=== PROBLEM A ===
From the plea-agreement passage, list each term that the record reflects the parties agreed to.
=== PROBLEM B ===
Continue the plea-agreement passage, starting after its final sentence.

=== PROVIDED PASSAGE ===
· · · · ·

In the course of reaching this conclusion, we acknowledge appellant’s argument that upholding his guilty plea and reversing only as to punishment would not actually result in an unjust windfall to him because the punishment range was not a binding element of the agreement. We, however, are unpersuaded by this argument. Appellant contends that there was no written plea agreement beyond the printed form admonishments, so the terms of the agreement must be deduced from the record. We have said, “Appellate courts look to the written agreement, as well as the formal *504record, to determine the terms of the plea agreement, and we will imply a term only when necessary to effectuate the intention of the parties.” Ex parte De Leon, 400 S.W.3d 83, 89 (Tex. Crim. App. 2013). Here, the record shows that the intent of the parties was not merely to trade a guilty plea to a state-jail felony in exchange for not requiring the State to prove its case on the charged offense; rather, the record reflects that the parties’ agreement was to forgo prosecution on the greater charge and permit appellant to plead to the lesser offense only on the condition that he also plead guilty to two enhancements and be sentenced in accordance with a second-degree felony. During the plea hearing, the trial judge asked,

[Court] Well, [appellant], it is my understanding that what you are intending to do today is waive a jury trial on this case, waive your rights to—to that jury trial and plead guilty to the lesser included offense of state jail felony theft enhanced to a second-degree felony because of two prior pen trips. Is that correct?

· · · · ·

=== GIVEN DATA ===
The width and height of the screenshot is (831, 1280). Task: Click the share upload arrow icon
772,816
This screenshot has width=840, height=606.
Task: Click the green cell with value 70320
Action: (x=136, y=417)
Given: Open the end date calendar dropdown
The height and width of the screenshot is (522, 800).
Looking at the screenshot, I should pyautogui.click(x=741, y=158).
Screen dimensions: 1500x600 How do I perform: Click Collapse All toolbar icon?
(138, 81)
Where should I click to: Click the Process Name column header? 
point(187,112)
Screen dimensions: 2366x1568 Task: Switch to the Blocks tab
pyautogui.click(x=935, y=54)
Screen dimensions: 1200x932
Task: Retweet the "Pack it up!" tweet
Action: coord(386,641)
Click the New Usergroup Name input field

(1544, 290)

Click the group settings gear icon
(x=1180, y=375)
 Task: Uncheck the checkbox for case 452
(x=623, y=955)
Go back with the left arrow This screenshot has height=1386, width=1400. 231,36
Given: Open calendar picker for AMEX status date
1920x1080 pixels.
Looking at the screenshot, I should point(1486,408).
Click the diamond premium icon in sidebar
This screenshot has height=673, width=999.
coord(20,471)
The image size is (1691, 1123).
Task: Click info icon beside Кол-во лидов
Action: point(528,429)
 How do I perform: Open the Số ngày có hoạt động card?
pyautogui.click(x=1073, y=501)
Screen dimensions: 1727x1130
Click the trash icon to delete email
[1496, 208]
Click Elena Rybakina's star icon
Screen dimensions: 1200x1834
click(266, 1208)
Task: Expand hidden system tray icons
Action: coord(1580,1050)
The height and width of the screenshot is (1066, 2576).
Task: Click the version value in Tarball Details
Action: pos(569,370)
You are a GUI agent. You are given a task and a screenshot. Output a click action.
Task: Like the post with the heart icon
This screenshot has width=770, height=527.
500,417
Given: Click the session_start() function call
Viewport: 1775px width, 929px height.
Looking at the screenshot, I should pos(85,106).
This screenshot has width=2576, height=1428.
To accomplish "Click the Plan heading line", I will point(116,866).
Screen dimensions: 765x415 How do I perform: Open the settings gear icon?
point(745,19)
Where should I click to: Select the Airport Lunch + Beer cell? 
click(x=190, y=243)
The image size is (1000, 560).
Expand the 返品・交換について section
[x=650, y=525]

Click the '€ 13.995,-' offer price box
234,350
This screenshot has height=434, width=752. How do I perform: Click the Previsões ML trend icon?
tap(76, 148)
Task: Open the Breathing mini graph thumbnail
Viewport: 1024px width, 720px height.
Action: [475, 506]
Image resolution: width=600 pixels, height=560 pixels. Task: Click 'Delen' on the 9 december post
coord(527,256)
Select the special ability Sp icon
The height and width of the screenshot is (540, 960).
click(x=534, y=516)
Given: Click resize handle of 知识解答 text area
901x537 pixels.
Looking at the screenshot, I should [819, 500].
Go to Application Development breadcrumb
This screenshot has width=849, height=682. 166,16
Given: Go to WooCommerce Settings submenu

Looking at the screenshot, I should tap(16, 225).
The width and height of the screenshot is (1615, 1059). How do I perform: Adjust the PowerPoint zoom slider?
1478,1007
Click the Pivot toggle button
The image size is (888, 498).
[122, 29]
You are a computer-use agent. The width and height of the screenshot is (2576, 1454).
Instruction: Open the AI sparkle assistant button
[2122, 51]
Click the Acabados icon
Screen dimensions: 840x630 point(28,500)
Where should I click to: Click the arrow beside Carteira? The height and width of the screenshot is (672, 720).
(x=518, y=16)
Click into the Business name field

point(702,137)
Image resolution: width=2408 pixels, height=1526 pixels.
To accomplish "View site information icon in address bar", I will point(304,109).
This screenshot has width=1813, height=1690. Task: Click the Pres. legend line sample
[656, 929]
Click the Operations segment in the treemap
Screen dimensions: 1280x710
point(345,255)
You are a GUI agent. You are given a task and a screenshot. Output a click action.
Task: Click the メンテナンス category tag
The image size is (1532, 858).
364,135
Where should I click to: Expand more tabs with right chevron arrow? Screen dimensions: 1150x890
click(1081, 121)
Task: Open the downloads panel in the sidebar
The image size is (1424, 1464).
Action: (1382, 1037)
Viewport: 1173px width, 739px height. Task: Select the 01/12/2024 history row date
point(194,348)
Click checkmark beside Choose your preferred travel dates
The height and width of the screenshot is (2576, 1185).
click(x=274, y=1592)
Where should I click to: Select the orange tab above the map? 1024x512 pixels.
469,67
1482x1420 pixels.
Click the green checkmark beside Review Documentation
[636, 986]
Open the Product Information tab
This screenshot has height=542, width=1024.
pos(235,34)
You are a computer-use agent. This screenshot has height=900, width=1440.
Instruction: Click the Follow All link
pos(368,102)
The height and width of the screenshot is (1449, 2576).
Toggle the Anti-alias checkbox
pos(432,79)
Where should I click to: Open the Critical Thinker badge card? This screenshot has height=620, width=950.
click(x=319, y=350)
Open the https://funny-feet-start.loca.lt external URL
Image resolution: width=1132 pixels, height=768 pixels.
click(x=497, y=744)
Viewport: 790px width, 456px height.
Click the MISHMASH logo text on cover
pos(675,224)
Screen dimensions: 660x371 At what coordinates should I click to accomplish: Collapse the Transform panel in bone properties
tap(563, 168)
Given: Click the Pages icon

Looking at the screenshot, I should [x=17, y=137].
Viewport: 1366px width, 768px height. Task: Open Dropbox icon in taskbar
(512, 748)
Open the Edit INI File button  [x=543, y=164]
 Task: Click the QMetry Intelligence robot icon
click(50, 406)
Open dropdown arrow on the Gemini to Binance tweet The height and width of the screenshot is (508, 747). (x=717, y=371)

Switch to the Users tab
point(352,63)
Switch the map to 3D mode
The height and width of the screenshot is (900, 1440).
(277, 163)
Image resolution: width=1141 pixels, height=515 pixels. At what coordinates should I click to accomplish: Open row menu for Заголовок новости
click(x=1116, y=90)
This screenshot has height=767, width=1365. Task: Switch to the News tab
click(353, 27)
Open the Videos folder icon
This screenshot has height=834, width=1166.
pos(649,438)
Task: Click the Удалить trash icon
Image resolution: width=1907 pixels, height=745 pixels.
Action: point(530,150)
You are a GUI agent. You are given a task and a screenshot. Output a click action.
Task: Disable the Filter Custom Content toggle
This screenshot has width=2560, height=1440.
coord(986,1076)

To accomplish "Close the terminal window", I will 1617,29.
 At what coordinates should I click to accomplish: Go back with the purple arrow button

· · · · ·

=== FINAL RESULT A ===
- The State would forgo prosecution on the greater charge.
- Appellant would be permitted to plead to the lesser offense.
- Appellant would also plead guilty to two enhancements.
- Appellant would be sentenced in accordance with a second-degree felony.

=== FINAL RESULT B ===
[Appellant] Yes.
[Court] Now, there is no agreement— there’s no agreed upon sentence recommendation commonly called a plea bargain agreement. The State would likely be asking for one thing. You would likely be asking for something else. The Court could do anything. I could defer adjudication, placing you on community supervision. I could find you guilty and give you a sentence of 10 years or less and probate that. I could find you guilty and sentence you to just 2 years to do or 20 years to do or anything in between. You understand all my options, right?
[Appellant] Yes, sir.

Thus, the record indicates that appellant and the State contemplated a punishment within the range applicable to a second-degree felony. Under these circumstances, we conclude that the applicable range of punishment constituted a material element of the plea agreement and, therefore, because that portion of the plea agreement resulted in an illegal sentence and is unenforceable, the proper remedy is to set aside the agreement. See Shannon, 708 S.W.2d at 852.

III. Conclusion

The court of appeals correctly held that the sentence imposed by the trial court under the plea agreement in this case was illegal. However, the remedy chosen by the court of appeals to address the illegal sentence ignores the mutual benefit and detriment assumed by appellant and the State in resolving this case at the trial level through a negotiated plea agreement. Accordingly, we reverse the court of appeals’s judgment that had remanded this case for a new punishment hearing, and we set aside appellant’s guilty plea and remand this case to the trial court for appellant to answer the charges set forth in the indictment, thereby returning both parties to their original positions.

. In its ground for review, the State asks,

What is the proper remedy when the defendant and the State "charge bargain” for an open plea of guilty to a lesser-included offense and the trial judge imposes an illegal sentence?

. This view was mistaken because, pursuant to Penal Code Section 12.42(d), appellant’s prior state-jail felony burglary conviction was not available to enhance his third-degree felony charge for engaging in organized criminal activity. Tex. Penal Code § 12.42(d).